I am feeling work-shy and have lost the habit of intellectual effort. Twenty times, my dear fellow, during the last month I have felt like writing to you, and haven’t had the strength to do so. This listlessness is becoming rather worrying. I now occupy the little room that was yours last year, and I like having the bed in a little recess, but the pattern of the wallpaper (do you remember it?) often gets on my nerves. Damn. It occurred to me a moment ago to send you a little piece of wallpaper – then I immediately realised that the idea was not mine but that I had got it from a letter by J. Laforgue, so I will abstain. I am not sure of ever having had an idea that really belonged to me. I wish I had never read or heard anything, ever. When shall I recover a little of the spontaneity and enthusiasm that I had (oh, it was quite wrongly invested, dear friend, invested in science) that I had around the age of eighteen? I was not made to be a melancholic (anyway, melancholy is too romantic), and I have little gift for action; and if I act (O action, O Bergson), I am bright enough to take a sincere look at the joy of action and destroy it by analysis. It is true that action, in my case, is applied to bizarre, highly artificial practices (such as learning descriptions of diseases by heart or making coloured drawings of organs – the latter, actually, is quite amusing).

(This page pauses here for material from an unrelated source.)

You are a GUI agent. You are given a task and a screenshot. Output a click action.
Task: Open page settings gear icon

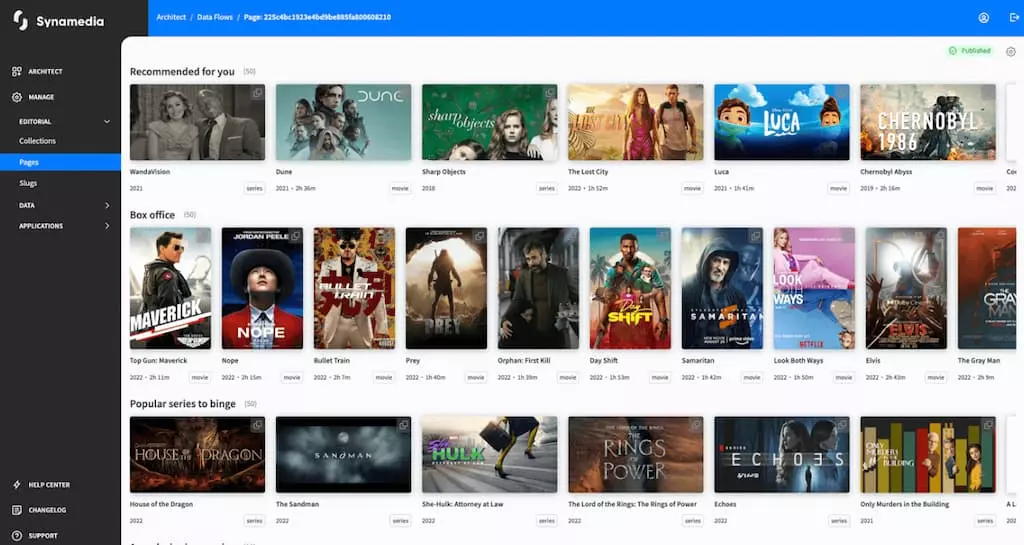pyautogui.click(x=1010, y=52)
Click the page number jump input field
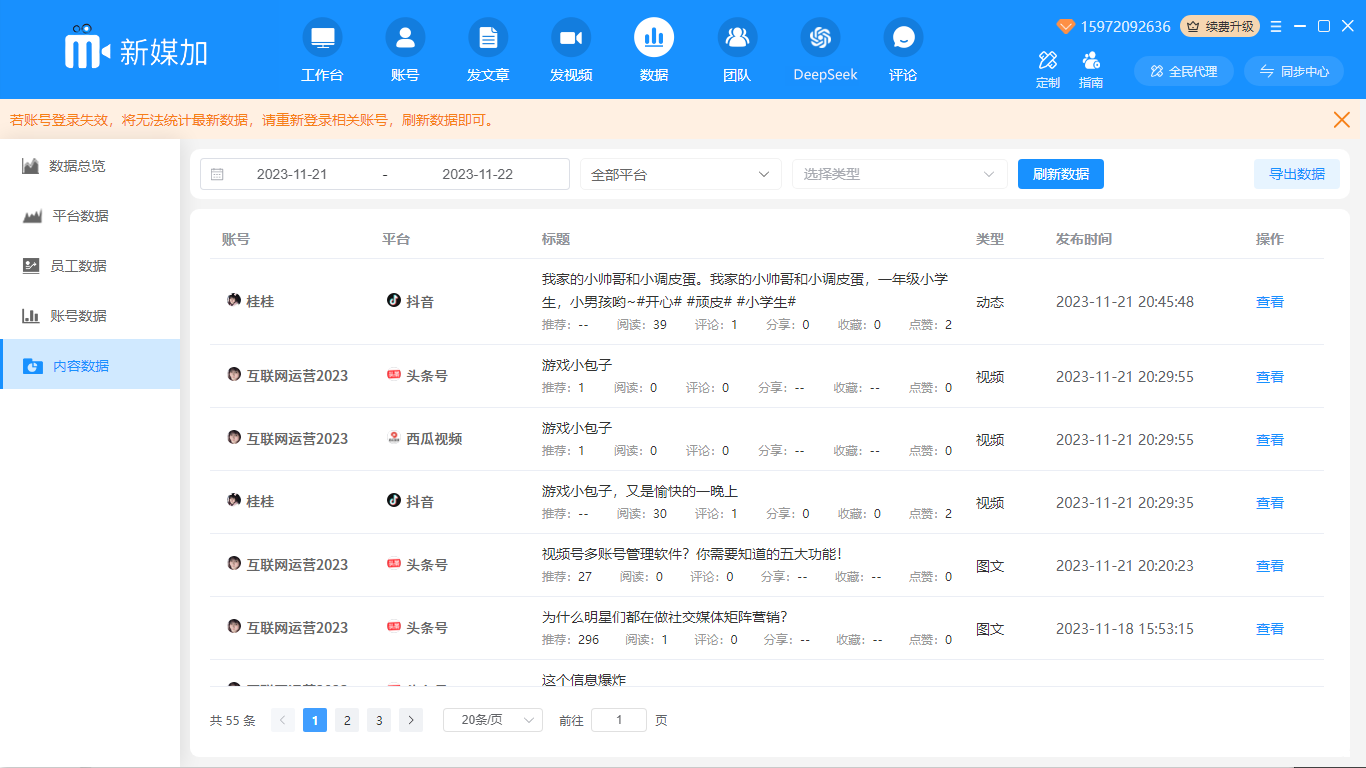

Will my enthusiasms, now as inoperative as damp squibs, ever be able to flower fully? The hope still remains with me, my dear fellow, a sweet and serious hope, as yet veiled but tomorrow, perhaps, wreathed in smiles …

My dear friend, we are not very far, you and I, from the point beyond which people lose that indefinable influence and emotive power over each other, which is reborn when they come together again. It is not only time which causes forgetfulness – distance (space) is an important factor. It is already, no doubt, making itself felt between us (let us admit this frankly), since my stupid occupations and considerable laziness have made my letters few and far between. I was bothered by the thought (sometimes only half-conscious, at other times fully so) that I had not written to you for several months. That is the excuse for the length of this letter and its disjointedness. Send me news of yourself, with evocative details, as you know how; shake off your elegant indolence and grant me a little time filched from your studies, however unworthy of it I may be. I cannot quite imagine what sort of figure you cut among all those Americans (there must still be some left in America, despite the number here). I had almost forgotten to give you news of the
pension
– everything is just the same (this evening, for the 2474th time, I shall see Madame Casaubon hold her napkin between her chin and her chest as her wrinkled hands mix the salad). Your philosopher, Fuller, is still here. He is a charming man; decent, likeable, hail-fellow-well-met with everyone, and full of stories. For a long time, I thought I would be able to make nothing of him, but I was wrong; we do Swedish exercises together every morning. At the moment, he is in Rome with his mother. Louise Rousselot is getting married – to an
agrégé
.

Dear friend, I shake your hand. Jean Verdenal

I am copying out here a sentence by André Gide, which has given me enormous pleasure during the last few days: ‘The Alternative: – Or to go once more, O forest filled with mystery, to that place I know, where, in darkened, stagnant water, the leaves of bygone years are still steeping and softening – the leaves of adorable springtimes.’
Excuse the handwriting – the spelling, the style and the crossings out – but I was in the habit of sometimes coming down to your room in an old jacket, collarless and in slippers.